What this task involves: Repeat the data word for word and skip the pictures.

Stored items
——————

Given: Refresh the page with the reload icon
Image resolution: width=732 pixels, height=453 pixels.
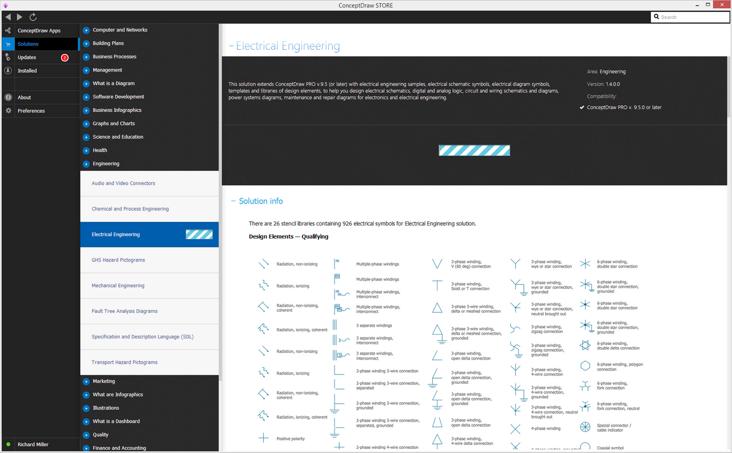Looking at the screenshot, I should pos(33,17).
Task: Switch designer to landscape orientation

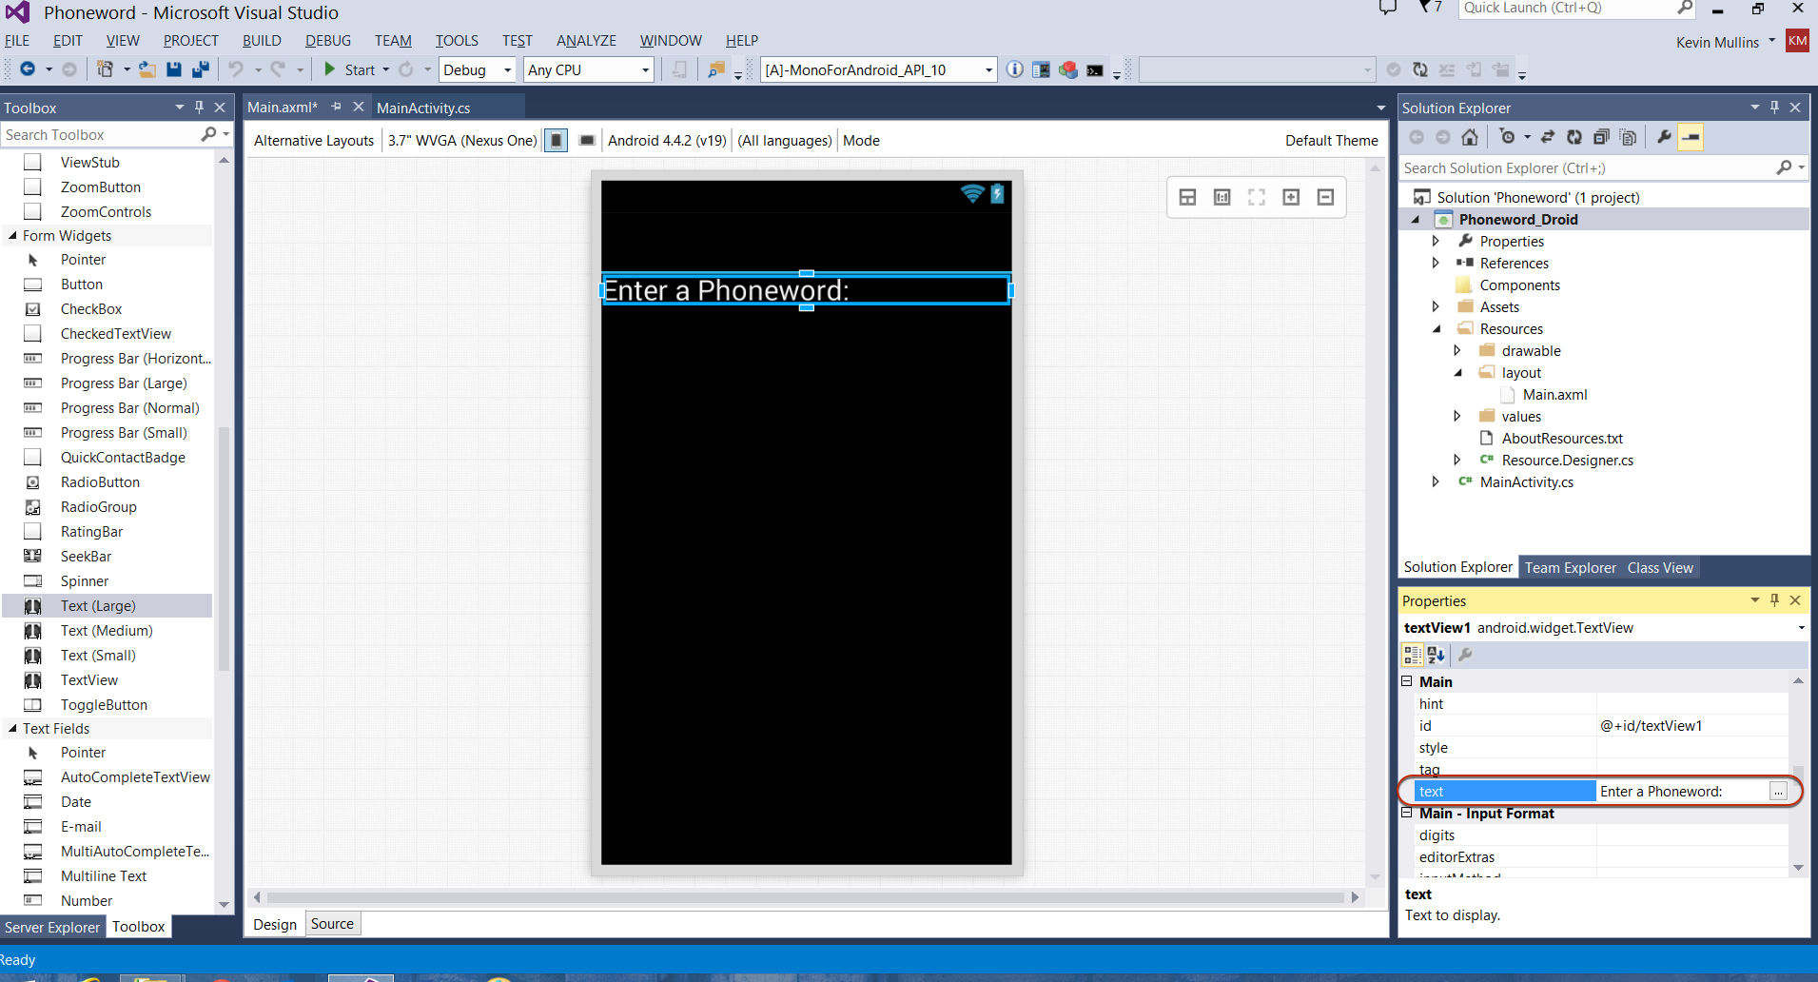Action: point(587,141)
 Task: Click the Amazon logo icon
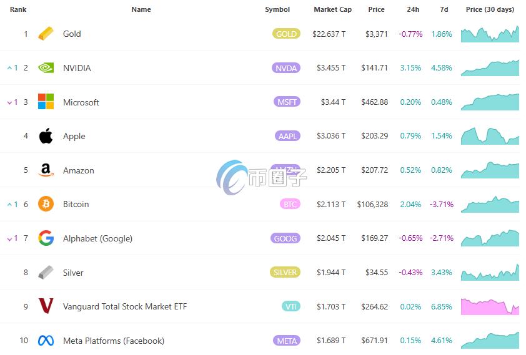pyautogui.click(x=46, y=170)
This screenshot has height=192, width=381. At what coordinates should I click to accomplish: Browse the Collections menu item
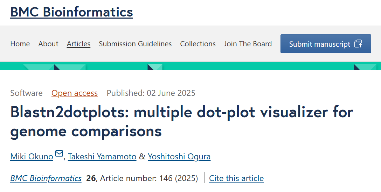point(198,44)
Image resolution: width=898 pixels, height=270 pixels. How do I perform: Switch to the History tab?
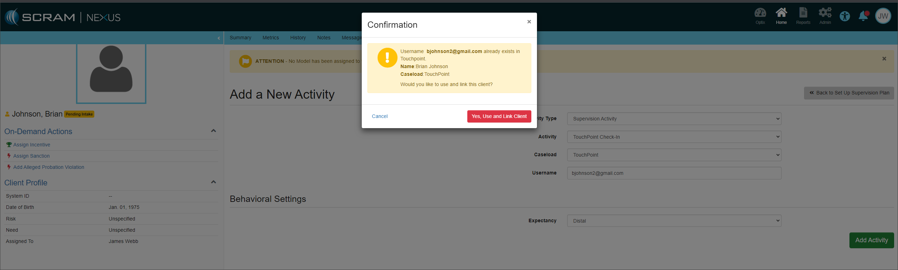coord(298,38)
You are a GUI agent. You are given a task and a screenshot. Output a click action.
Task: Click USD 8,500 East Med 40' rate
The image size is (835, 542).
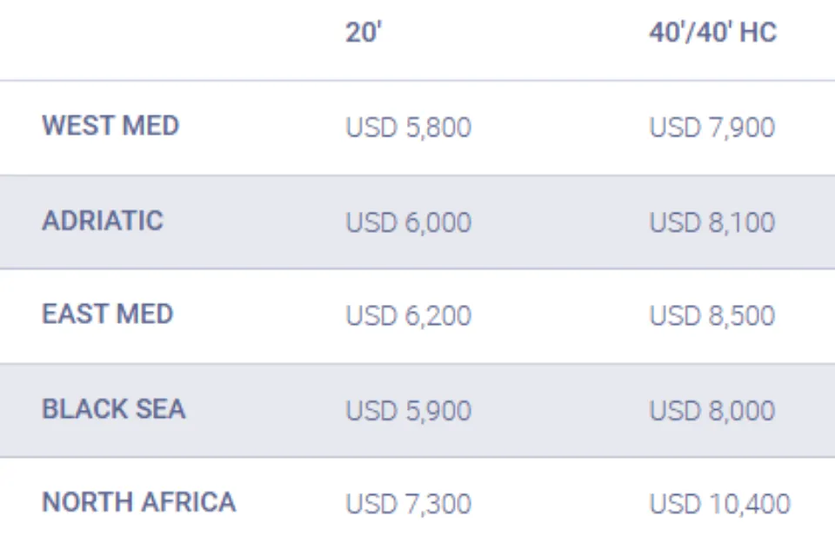pyautogui.click(x=712, y=316)
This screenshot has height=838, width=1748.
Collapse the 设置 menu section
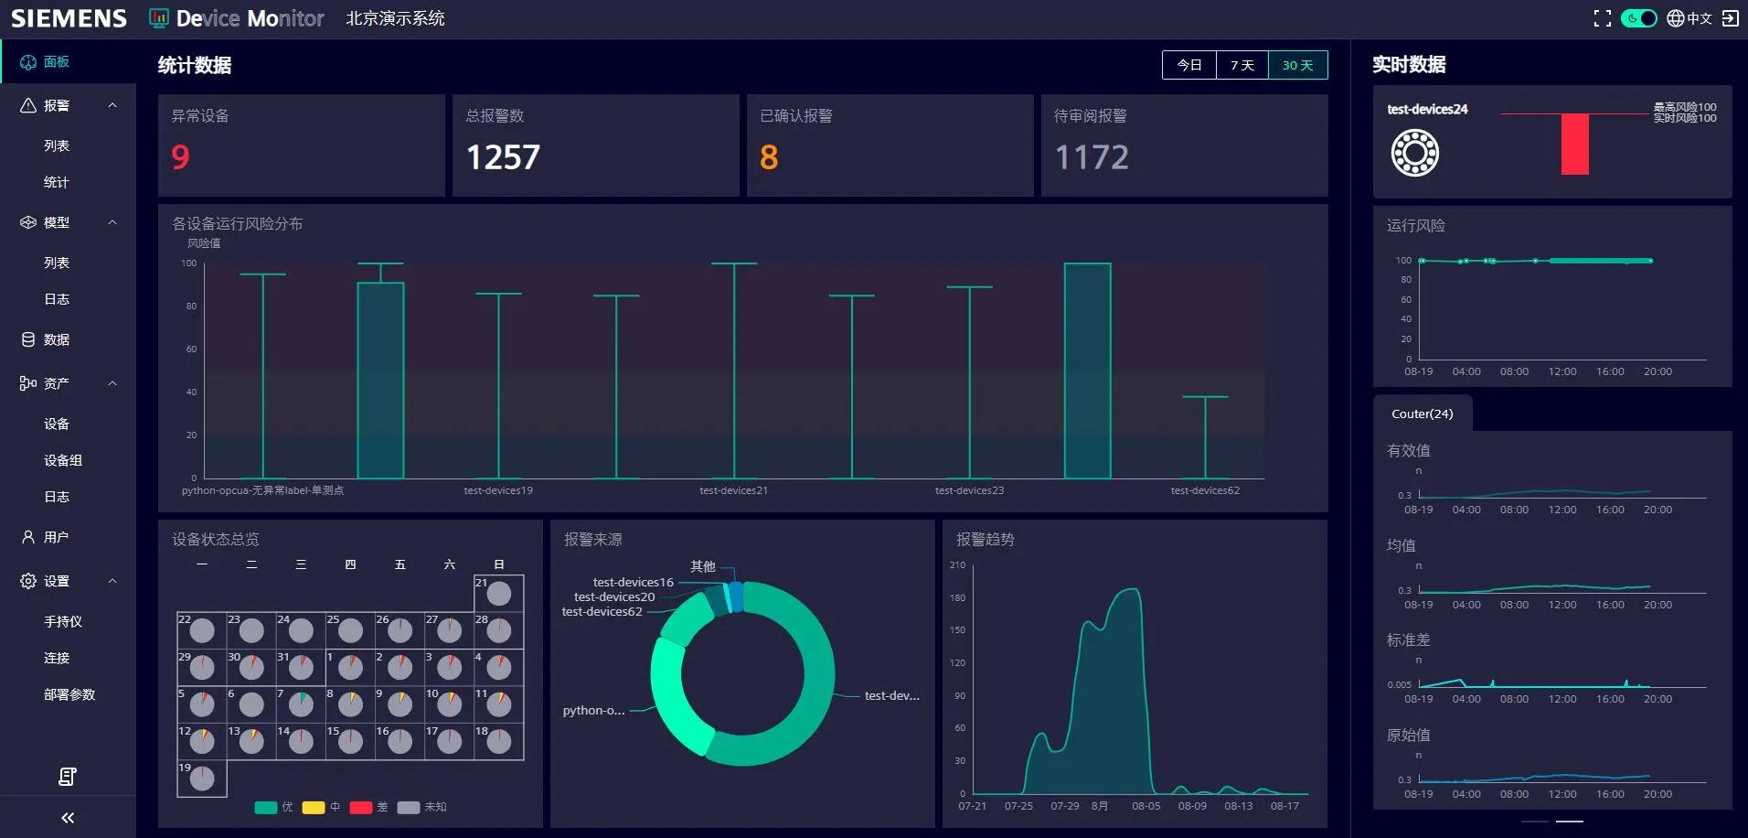coord(112,581)
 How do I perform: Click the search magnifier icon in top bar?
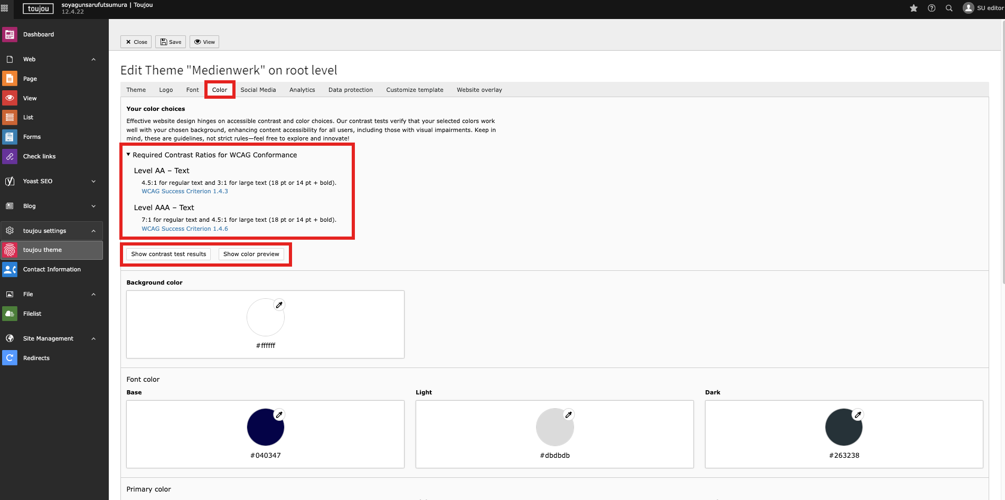pyautogui.click(x=949, y=8)
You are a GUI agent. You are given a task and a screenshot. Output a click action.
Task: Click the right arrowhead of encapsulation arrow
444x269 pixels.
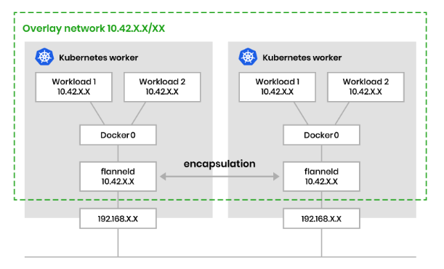[276, 177]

——————

Result of the task:
Given: Refresh the page with the reload icon
Image resolution: width=732 pixels, height=453 pixels.
Looking at the screenshot, I should pos(33,17).
Task: Switch designer to landscape orientation

Action: point(587,141)
 Task: Click the Amazon logo icon
pyautogui.click(x=46, y=170)
This screenshot has height=192, width=381. At what coordinates should I click to accomplish: Browse the Collections menu item
point(198,44)
Image resolution: width=898 pixels, height=270 pixels. How do I perform: Switch to the History tab?
coord(298,38)
You are a GUI agent. You are given a task and a screenshot. Output a click action.
Task: Click USD 8,500 East Med 40' rate
The image size is (835, 542).
pyautogui.click(x=712, y=316)
This screenshot has height=838, width=1748.
Collapse the 设置 menu section
coord(112,581)
 How do I perform: Click the search magnifier icon in top bar?
pyautogui.click(x=949, y=8)
You are a GUI agent. You are given a task and a screenshot. Output a click action.
Task: Click the right arrowhead of encapsulation arrow
444x269 pixels.
[276, 177]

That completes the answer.